La arquitectura de la red vuelve muy difícil y costoso, que los intermediarios puedan ejercer un control de los contenidos que se producen en Internet, y por ende, se vuelve muy difícil controlar los factores de riesgo que se requieren para este tipo de filtrados. De esta manera, la CIDH también afirmó que los intermediarios “no deben estar sujetos a obligaciones de supervisión de los contenidos generados por los usuarios con el fin de detener y filtrar expresiones ilícitas”.

Los llamados intermediarios de Internet son el nexo entre la persona que produce la información y la persona que la recibe. El artículo 2 “Ámbito de aplicación” del proyecto de ley, expresa lo siguiente: “Las disposiciones contenidas en la presente Ley serán aplicables a los locales con acceso al público, destinados al uso de computadoras conectadas a Internet u otras modalidades de comunicación en red, sea por medio de ordenadores y de cualquier otro medio electrónico, que sean utilizados por personas menores de edad”. No hace una descripción exhaustiva sobre cuáles serán esos intermediarios: no queda claro si solo afecta a los cybers y escuelas, colegios o a todos los locales que facilitan “servicios de comunicación en red” (WIFI) a través de sus “locales con acceso al público” (cafeterías, tiendas de ropa, shopping etc) que estarán obligados a filtrar e instalar programas para evitar al acceso a contenidos nocivos para niños, niñas y adolescentes.

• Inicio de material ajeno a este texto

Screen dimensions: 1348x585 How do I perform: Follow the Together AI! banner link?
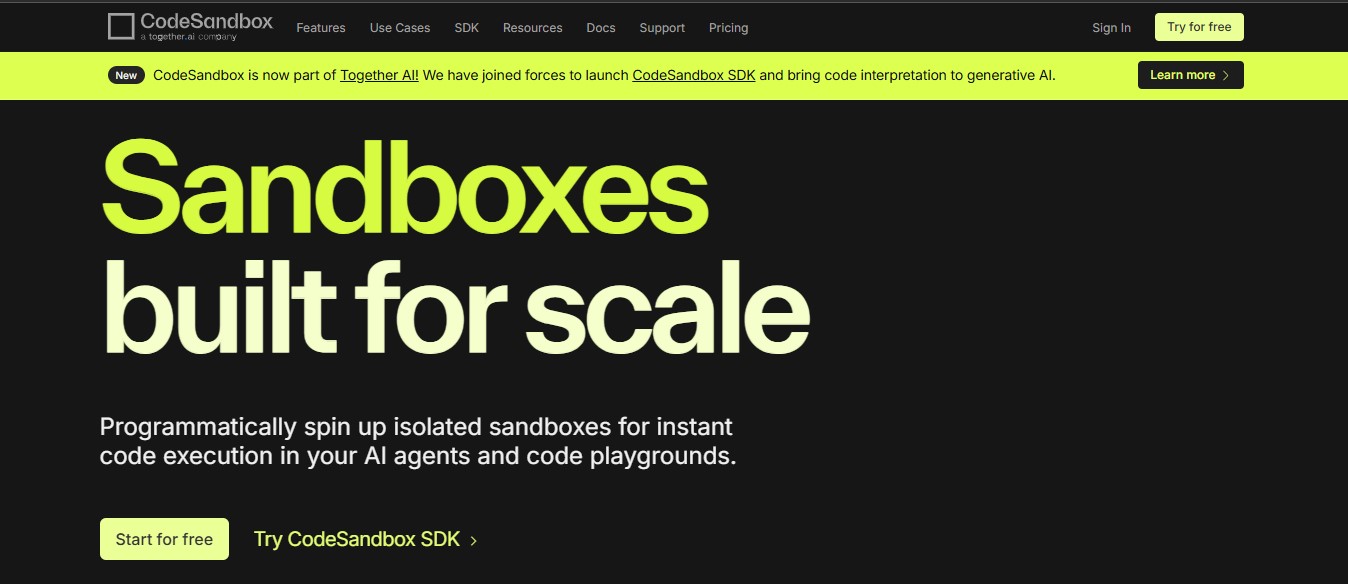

Por otro lado, en el Artículo 3 del proyecto de ley, apartado “e”, obliga a los intermedios a filtrar contenidos que promocionen “…racismo, la xenofobia o cualquier otra forma de discriminación contraria a la dignidad humana”. Por ejemplo, un medio de comunicación local o internacional puede estar afectado por este artículo por el campo de comentarios donde se generan este tipo de violencia. Esta medida pone el riesgo el derecho a la libertad de expresión ya que la misma es desproporcionada.

No se debe perder de vista el hecho del carácter administrativo del órgano regulador –CONATEL-y el órganos fiscalizador -CODENI- dispuestos en los artículos 5 y 6. En ese sentido, podría existir el riesgo de que bajo la apariencia de un reclamo administrativo, se intente restringir contenido que termine afectando a la libertad de expresión. Y todo esto sin la intervención de un órgano judicial independiente. Nos preguntamos, las decisiones de bloqueo de las páginas lo va a determinar una institución administrativa y no judicial?.

Este proyecto de ley no establece suficientes garantías para la protección de la libertad de expresión, ni el debido proceso de los usuarios y además impone obligaciones difusas o desproporcionadas a los intermediarios que no deberían ser responsabilizados civilmente por daños surgidos por contenidos generados por terceros.

Las leyes, órdenes y prácticas de restricción de contenidos deben cumplir con las pruebas de necesidad y proporcionalidad, también los principios de transparencia y rendición de cuentas que deberían ser incluidas dentro de dichas normativas.